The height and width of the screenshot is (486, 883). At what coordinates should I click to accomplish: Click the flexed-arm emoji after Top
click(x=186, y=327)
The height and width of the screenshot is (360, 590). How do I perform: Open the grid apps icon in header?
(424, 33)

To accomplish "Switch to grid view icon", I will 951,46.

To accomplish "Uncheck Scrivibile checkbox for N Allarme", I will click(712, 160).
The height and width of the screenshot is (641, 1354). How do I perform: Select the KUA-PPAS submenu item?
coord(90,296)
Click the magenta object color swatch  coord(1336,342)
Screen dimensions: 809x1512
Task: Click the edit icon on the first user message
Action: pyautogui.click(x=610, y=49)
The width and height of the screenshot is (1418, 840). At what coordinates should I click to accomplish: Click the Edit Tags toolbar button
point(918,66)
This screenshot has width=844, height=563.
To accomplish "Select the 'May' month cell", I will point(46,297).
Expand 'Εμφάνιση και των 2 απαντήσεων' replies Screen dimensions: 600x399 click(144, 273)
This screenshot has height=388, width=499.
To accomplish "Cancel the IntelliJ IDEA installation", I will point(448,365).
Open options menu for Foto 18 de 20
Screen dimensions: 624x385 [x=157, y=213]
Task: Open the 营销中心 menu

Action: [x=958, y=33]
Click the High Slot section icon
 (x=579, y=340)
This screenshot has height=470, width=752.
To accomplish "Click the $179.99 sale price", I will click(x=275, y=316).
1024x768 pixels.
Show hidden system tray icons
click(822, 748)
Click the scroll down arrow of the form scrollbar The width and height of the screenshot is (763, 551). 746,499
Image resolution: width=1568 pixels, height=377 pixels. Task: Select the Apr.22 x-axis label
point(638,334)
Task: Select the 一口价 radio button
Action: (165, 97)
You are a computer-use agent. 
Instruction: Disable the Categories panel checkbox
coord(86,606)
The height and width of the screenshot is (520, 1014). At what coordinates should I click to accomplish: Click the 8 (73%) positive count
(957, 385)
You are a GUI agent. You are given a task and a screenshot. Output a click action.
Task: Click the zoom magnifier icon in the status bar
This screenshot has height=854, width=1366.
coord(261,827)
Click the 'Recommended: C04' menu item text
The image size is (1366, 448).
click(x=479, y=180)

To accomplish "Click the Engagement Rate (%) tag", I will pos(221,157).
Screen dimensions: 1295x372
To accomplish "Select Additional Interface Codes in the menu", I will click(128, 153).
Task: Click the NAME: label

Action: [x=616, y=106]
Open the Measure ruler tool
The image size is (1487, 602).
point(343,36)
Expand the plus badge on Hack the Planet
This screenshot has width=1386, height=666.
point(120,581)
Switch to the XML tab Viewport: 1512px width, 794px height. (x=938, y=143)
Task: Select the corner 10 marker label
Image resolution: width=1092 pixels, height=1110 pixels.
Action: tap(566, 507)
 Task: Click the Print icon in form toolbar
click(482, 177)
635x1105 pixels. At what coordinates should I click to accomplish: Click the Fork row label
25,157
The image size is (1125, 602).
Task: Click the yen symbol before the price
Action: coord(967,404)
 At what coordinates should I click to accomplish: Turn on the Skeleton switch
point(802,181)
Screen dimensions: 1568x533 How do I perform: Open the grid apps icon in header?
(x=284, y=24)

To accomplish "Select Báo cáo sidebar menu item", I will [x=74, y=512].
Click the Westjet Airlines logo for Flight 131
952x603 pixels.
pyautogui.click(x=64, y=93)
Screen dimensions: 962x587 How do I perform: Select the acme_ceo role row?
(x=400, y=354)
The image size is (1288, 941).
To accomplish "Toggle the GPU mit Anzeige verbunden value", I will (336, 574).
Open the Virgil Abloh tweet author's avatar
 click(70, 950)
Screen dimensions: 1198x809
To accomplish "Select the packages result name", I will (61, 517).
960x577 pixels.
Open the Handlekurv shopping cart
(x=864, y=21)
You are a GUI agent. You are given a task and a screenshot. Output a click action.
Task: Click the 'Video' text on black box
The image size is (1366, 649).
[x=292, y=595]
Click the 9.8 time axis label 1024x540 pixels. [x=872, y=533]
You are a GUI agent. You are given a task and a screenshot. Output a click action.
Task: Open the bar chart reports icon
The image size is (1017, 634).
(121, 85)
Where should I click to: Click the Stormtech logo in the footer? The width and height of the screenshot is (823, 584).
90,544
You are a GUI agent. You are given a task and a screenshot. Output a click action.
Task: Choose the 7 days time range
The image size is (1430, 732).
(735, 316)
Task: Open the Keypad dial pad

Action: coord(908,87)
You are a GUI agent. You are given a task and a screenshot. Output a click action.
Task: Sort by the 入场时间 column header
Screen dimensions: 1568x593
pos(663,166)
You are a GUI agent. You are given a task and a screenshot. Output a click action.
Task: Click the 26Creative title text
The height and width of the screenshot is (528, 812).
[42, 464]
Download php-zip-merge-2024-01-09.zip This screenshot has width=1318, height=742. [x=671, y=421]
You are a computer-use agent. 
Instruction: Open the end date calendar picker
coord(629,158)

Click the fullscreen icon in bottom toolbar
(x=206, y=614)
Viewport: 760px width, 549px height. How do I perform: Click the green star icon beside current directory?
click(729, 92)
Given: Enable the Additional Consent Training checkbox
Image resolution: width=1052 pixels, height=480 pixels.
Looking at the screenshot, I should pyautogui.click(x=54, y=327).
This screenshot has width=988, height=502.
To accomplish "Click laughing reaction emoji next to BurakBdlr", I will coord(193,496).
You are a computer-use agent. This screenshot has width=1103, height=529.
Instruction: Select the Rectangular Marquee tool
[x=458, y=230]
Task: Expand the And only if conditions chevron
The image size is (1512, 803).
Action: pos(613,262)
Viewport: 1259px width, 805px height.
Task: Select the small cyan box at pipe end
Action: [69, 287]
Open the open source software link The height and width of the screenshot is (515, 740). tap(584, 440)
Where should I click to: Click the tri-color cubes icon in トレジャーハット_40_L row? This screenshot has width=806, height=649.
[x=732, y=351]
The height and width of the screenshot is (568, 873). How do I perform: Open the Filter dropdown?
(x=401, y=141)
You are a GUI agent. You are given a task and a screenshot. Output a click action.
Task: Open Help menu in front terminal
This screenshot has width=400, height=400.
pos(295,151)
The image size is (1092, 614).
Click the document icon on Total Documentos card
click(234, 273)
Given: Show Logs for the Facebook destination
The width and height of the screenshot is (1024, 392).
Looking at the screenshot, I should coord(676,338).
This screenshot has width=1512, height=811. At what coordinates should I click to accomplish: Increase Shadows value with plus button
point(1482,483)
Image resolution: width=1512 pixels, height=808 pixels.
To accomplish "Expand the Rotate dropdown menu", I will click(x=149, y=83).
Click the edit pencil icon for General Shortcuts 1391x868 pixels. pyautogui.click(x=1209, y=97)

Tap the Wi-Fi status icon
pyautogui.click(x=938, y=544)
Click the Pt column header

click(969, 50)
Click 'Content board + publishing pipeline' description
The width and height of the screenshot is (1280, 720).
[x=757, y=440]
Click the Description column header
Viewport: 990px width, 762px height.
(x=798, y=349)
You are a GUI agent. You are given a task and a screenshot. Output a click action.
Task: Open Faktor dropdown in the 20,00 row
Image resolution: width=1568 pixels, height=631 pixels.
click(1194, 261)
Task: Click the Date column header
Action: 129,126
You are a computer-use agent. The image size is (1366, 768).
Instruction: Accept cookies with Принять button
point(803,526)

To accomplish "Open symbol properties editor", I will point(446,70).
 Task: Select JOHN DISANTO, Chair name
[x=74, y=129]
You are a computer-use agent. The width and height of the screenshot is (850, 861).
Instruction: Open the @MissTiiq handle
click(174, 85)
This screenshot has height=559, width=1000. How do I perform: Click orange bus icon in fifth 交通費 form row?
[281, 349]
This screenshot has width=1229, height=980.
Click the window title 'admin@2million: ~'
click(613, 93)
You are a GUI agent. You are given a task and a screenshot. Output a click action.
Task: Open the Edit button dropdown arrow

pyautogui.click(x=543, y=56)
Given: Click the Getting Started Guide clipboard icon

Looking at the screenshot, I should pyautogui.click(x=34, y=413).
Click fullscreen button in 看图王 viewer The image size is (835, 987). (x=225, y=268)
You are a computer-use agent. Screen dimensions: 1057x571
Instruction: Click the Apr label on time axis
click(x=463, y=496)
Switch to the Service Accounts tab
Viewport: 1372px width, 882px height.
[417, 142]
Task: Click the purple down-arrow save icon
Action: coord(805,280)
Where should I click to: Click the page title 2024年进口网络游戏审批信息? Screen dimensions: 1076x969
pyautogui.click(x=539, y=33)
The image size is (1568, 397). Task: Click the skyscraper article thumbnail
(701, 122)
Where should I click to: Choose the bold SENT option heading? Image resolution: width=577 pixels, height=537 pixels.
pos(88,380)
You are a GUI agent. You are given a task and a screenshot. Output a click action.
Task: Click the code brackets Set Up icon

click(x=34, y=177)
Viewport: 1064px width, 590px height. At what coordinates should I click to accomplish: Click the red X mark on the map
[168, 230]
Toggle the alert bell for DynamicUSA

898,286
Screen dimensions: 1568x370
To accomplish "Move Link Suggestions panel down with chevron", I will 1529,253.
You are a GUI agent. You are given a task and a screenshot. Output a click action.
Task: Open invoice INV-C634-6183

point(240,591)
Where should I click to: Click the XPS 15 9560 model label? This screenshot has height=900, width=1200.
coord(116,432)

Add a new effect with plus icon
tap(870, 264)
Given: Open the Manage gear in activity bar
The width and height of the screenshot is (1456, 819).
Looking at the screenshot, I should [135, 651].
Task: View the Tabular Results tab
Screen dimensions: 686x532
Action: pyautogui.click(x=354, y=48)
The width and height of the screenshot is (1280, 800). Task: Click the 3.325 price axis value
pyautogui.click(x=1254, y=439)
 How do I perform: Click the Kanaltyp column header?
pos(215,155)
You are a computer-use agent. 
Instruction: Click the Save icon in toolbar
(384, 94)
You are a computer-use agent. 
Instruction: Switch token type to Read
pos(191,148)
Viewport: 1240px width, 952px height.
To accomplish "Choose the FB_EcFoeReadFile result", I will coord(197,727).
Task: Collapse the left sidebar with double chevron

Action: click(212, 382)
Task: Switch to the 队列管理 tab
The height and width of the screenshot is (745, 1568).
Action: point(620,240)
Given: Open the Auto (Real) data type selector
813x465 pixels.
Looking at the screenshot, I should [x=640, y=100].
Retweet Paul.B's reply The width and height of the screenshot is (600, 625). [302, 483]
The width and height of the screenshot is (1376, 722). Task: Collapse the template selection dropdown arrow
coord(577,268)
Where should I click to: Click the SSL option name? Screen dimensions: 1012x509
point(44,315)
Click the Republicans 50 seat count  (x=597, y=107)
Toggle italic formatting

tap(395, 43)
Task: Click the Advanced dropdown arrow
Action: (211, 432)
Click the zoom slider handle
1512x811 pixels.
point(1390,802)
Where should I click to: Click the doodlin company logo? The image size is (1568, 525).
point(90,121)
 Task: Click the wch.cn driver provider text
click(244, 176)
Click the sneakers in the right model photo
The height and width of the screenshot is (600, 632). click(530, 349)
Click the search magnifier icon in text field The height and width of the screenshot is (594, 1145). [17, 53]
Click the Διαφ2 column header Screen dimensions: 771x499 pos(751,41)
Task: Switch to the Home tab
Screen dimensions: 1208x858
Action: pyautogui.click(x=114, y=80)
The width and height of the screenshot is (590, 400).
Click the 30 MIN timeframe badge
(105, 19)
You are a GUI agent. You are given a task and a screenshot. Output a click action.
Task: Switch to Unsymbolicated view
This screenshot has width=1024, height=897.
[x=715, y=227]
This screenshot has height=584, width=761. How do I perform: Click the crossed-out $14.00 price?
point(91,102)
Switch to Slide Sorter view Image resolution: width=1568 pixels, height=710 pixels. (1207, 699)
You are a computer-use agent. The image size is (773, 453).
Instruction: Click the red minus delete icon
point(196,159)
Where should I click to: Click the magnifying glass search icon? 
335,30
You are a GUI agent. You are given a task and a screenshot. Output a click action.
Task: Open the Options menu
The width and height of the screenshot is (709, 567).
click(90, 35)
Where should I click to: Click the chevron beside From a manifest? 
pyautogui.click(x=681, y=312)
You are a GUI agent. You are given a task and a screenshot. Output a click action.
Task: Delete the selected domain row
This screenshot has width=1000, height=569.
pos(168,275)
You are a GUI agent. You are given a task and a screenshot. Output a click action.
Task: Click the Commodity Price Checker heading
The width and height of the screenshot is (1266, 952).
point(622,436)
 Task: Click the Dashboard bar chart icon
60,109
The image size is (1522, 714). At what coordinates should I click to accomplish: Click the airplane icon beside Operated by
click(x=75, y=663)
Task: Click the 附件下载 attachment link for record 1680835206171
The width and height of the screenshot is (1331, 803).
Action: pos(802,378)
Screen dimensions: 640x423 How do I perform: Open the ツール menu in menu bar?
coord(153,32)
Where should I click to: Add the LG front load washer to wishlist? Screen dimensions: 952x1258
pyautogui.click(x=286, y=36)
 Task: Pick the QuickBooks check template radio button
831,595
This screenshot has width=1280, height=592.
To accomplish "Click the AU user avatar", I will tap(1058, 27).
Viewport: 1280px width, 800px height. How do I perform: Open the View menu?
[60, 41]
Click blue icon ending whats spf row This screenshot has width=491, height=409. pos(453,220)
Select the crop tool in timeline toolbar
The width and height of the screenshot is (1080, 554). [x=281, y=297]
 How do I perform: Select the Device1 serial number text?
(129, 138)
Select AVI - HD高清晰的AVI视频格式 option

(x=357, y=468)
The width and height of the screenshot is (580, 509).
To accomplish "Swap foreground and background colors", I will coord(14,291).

#####

Go through the entries and copy each line holding the string "Additional".

To accomplish "Select Additional Interface Codes in the menu", I will click(128, 153).
Given: Enable the Additional Consent Training checkbox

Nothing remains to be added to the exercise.